(Collected data)
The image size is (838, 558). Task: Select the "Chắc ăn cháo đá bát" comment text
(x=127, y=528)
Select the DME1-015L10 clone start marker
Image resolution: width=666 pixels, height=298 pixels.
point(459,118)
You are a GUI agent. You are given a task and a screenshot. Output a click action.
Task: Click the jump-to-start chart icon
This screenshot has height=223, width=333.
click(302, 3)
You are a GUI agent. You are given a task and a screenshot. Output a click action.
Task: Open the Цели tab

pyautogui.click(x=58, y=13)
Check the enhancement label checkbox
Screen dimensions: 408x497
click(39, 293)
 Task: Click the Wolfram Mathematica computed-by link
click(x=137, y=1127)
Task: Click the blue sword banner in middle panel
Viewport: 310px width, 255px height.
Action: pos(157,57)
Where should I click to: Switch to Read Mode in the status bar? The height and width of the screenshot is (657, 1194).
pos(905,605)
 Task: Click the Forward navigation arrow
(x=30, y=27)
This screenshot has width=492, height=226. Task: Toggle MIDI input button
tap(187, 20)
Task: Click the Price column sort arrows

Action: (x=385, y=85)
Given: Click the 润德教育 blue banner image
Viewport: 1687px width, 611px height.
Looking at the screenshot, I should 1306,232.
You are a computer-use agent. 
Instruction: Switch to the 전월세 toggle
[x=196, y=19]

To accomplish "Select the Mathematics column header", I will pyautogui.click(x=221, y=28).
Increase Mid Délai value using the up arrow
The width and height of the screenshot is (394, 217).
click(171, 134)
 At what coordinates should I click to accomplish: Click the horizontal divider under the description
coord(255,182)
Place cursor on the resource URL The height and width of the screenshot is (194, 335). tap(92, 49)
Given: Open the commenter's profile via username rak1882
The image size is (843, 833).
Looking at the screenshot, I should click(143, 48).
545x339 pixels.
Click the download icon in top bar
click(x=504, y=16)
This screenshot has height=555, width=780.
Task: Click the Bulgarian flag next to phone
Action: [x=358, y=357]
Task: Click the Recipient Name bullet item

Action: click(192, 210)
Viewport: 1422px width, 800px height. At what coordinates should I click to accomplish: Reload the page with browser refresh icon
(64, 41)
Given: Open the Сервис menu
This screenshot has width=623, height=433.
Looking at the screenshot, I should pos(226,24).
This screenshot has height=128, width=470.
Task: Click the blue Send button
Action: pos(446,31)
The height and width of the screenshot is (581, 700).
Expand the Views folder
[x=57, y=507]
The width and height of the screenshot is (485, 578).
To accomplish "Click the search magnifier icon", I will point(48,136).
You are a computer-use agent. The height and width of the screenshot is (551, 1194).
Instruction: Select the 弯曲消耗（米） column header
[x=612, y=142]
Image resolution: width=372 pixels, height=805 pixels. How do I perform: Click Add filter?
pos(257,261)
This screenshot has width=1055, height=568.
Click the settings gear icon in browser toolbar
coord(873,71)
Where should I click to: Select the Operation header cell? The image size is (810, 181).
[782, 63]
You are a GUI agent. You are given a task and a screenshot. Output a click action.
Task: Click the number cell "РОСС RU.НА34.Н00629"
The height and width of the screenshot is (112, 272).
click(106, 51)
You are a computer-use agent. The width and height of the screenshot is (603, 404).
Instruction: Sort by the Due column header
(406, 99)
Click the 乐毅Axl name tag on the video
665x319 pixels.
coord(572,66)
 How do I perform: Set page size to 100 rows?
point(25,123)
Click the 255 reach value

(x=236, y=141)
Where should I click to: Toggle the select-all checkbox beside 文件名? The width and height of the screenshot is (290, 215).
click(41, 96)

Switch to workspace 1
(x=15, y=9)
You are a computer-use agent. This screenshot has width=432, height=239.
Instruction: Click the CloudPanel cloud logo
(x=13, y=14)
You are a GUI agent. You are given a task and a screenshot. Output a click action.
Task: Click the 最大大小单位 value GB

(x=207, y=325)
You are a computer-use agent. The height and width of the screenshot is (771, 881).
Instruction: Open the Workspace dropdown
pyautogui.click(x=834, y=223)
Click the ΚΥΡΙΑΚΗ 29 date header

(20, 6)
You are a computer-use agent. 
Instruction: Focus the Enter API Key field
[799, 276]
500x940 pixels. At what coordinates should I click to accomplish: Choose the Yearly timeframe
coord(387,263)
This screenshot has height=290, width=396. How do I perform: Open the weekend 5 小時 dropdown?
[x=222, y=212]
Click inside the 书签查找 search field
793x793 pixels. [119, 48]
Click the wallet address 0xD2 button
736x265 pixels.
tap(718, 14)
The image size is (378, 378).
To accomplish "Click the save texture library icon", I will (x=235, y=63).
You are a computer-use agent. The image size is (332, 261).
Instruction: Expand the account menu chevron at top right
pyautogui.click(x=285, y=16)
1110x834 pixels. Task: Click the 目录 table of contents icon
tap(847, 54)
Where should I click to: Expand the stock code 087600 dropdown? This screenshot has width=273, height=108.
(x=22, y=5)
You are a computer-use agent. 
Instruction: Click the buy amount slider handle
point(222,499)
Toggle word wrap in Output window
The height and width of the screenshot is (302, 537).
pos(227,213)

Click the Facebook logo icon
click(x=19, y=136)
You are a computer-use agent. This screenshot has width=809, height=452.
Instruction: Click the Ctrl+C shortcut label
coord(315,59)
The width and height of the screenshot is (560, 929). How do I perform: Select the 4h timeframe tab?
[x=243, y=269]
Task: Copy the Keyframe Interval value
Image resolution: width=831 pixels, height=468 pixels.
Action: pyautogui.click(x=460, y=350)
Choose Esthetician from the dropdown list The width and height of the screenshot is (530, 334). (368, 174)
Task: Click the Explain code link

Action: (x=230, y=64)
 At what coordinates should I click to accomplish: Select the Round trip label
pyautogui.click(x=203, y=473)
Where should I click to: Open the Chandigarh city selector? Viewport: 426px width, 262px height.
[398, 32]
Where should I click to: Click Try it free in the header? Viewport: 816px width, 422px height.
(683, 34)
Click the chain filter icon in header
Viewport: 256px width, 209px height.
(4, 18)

> Directions
Precisely reproduce the lines of the entries, beginning at the first and ending at the one containing "Given: Click the 润德教育 blue banner image". Add nothing.

> Exercise solution
The image size is (838, 558). Task: Select the "Chắc ăn cháo đá bát" comment text
(x=127, y=528)
Select the DME1-015L10 clone start marker
Image resolution: width=666 pixels, height=298 pixels.
point(459,118)
You are a GUI agent. You are given a task and a screenshot. Output a click action.
Task: Click the jump-to-start chart icon
This screenshot has height=223, width=333.
click(302, 3)
You are a GUI agent. You are given a task and a screenshot. Output a click action.
Task: Open the Цели tab

pyautogui.click(x=58, y=13)
Check the enhancement label checkbox
Screen dimensions: 408x497
click(39, 293)
 Task: Click the Wolfram Mathematica computed-by link
click(x=137, y=1127)
Task: Click the blue sword banner in middle panel
Viewport: 310px width, 255px height.
Action: pos(157,57)
Where should I click to: Switch to Read Mode in the status bar? The height and width of the screenshot is (657, 1194).
pos(905,605)
 Task: Click the Forward navigation arrow
(x=30, y=27)
This screenshot has width=492, height=226. Task: Toggle MIDI input button
tap(187, 20)
Task: Click the Price column sort arrows

Action: (x=385, y=85)
Given: Click the 润德教育 blue banner image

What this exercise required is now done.